■ Do this: Tally the lines in the records that contain the string "Bedroom", with case counting, and reply with only the number.

■ Records for the task:
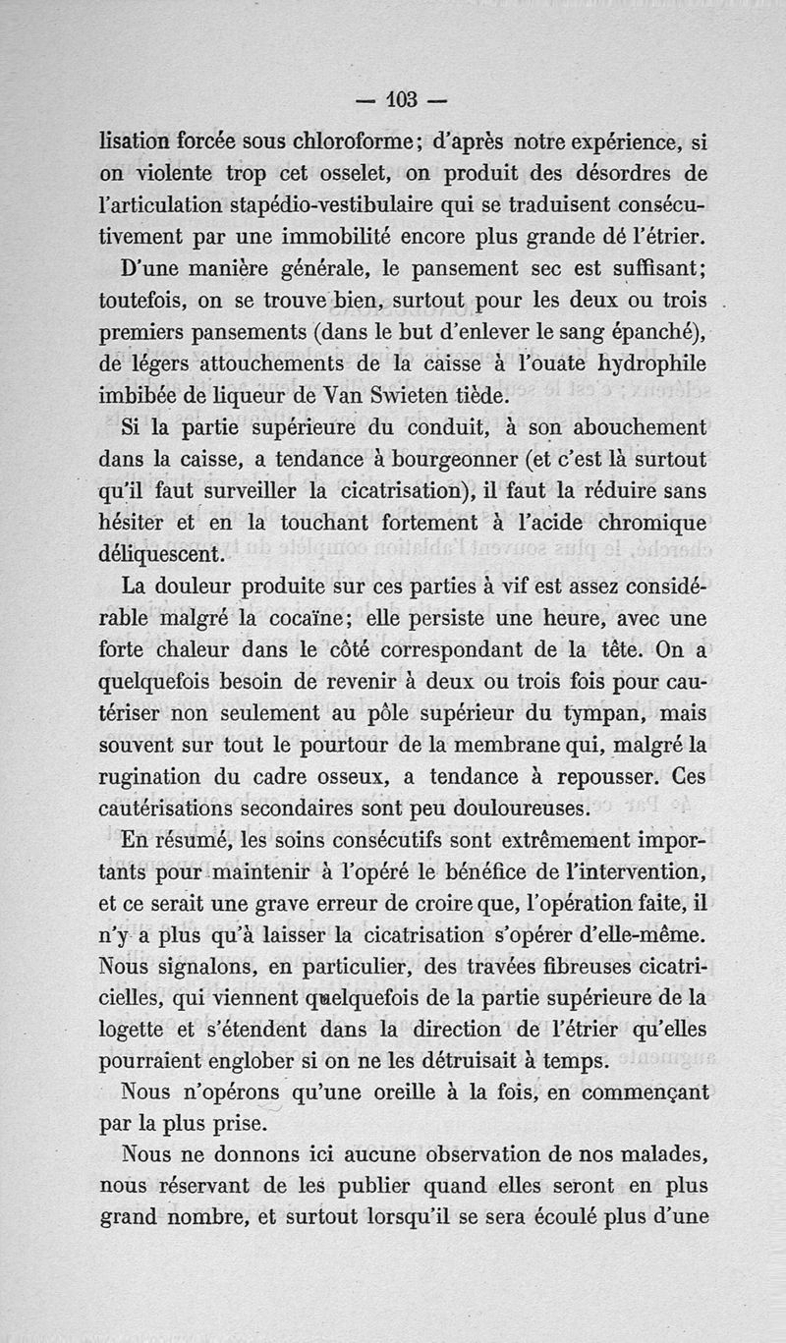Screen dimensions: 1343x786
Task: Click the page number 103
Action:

==

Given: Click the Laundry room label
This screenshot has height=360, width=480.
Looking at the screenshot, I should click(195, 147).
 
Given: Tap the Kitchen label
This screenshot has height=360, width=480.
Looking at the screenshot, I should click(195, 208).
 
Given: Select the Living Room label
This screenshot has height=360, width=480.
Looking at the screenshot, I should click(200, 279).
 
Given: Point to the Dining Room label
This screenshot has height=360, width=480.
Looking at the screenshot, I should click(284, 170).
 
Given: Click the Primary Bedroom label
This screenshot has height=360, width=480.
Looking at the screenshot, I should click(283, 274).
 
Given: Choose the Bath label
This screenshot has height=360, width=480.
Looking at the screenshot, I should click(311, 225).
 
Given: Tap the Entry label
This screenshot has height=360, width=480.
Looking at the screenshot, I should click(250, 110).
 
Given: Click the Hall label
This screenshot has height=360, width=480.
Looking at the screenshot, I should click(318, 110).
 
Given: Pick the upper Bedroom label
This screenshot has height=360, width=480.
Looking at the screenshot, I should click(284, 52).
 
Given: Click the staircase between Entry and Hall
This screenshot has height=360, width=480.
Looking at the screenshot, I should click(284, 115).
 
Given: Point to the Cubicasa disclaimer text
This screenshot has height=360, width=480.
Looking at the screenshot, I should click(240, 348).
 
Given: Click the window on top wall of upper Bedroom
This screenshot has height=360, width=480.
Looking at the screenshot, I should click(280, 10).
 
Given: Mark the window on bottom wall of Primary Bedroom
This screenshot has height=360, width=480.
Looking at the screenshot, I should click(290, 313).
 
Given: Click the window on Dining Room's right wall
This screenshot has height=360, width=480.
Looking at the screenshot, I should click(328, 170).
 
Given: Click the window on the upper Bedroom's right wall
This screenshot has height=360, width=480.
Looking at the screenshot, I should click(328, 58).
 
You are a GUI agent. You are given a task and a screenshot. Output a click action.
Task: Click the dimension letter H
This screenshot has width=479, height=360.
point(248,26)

--

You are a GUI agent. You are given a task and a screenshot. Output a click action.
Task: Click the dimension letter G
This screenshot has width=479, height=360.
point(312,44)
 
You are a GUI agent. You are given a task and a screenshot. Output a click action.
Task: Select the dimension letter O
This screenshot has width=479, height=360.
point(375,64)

■ Solution to this exercise: 5